Well written and covers just about everything. I'm guilty of paragraph two. As you know I've been graphing the death rates for over two months now. I'm not much concerned about any surge/spike in cases (yet) until I see a proportional surge/spike in the death death, which I don't yhink will happen...if there is a related increase in the death rate, we likely won't start seeing it until a week or after the start of the surge in cases.
You mention that "graphs can be found that show that the EU, which was hit a week or two before the USA, now has much lower new cases and death rates." I think there are two reasons for the disparity:
1) The US reports any death of a person who had COVID at the time of death as a COVID death, regardless if COVID was the main cause or even just a contributing factor.
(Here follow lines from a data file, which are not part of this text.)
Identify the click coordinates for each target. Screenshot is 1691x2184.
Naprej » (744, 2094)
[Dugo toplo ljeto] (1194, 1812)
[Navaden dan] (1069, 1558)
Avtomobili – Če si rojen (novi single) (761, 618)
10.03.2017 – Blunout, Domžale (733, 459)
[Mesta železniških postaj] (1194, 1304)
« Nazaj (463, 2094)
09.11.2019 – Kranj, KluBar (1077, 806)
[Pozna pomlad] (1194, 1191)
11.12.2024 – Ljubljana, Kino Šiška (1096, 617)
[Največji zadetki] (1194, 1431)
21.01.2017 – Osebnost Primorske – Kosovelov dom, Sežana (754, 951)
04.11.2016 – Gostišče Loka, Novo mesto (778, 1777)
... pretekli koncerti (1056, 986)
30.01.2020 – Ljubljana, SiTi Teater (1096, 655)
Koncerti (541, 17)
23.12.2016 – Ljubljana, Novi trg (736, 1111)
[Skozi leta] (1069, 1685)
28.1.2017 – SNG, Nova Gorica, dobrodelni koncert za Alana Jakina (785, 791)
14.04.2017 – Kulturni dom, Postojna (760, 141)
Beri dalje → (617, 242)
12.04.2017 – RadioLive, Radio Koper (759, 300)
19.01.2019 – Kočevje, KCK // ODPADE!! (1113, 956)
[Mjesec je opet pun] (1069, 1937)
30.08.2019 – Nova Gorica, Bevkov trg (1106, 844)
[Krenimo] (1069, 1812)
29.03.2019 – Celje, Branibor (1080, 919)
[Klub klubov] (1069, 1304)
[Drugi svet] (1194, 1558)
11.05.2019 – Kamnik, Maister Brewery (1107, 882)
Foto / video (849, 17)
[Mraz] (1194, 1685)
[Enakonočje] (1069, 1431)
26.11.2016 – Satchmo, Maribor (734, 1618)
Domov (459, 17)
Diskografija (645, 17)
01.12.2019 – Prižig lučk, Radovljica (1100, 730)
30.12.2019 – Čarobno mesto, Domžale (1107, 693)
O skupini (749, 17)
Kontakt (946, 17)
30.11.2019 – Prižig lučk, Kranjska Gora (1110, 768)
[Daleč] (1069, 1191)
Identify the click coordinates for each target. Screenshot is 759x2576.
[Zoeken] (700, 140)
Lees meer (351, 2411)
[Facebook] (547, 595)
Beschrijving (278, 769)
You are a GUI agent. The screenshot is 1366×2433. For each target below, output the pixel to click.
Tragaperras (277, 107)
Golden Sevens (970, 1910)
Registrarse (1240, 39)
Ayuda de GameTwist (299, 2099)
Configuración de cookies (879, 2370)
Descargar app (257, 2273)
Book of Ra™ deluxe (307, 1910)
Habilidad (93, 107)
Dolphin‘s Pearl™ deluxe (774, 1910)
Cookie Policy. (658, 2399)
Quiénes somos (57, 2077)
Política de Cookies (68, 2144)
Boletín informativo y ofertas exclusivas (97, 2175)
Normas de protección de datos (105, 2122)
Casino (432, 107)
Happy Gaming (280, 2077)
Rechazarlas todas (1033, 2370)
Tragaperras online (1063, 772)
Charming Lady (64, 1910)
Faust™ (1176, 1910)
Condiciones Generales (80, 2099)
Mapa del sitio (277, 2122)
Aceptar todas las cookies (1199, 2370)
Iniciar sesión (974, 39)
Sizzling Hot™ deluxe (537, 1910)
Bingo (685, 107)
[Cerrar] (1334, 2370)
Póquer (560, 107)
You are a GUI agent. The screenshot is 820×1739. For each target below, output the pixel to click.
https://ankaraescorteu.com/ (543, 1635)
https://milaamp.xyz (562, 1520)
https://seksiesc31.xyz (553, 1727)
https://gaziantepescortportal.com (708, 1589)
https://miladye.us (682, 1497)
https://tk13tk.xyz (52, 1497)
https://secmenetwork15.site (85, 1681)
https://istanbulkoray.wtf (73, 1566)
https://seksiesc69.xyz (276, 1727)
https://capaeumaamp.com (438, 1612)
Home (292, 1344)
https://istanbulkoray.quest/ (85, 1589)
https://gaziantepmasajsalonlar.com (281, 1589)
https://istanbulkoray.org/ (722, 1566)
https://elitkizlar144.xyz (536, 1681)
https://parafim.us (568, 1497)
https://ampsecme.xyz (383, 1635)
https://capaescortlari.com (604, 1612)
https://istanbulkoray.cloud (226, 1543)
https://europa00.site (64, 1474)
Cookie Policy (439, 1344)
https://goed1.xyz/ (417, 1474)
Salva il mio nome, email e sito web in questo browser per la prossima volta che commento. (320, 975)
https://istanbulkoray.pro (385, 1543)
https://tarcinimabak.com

A person in hospice care who dies with COVID in his/her system "died of COVID" per the government. A car crash victim who is positive for COVID is treated as a COVID death. I'm not aware of any other country that does this.
2) EU countries have a suspiciously-low death rate. Germany has almost exactly a quarter of our population but had a grand total of nine deaths yesterday (Jun 25) while we had 649 (1.4% of our death tool). France, which has a population almost exactly 20% of ours, but had only 21 deaths on Jun 25 (3.2% of our death toll). Spain, with a popluation of almost 47,000,000 had grand total of three deaths yesterday. Are you fucking shitting me? And lastly, Italy, which was the initila hot bed in Europe, has a population of just over 60,000,000 and had 34 deaths yesterday. So, the four most-populous EU countries, which a combined population of over 256,000,000 (almost 78% of ours) had a grand total of 67 deaths (10.3% of ours). Conversely, brexited UK has a population of just over 21% of ours, yet had 149 deaths yesterday (23% of our death tool, and way over what Germany, France, Spain, and Italy combined had).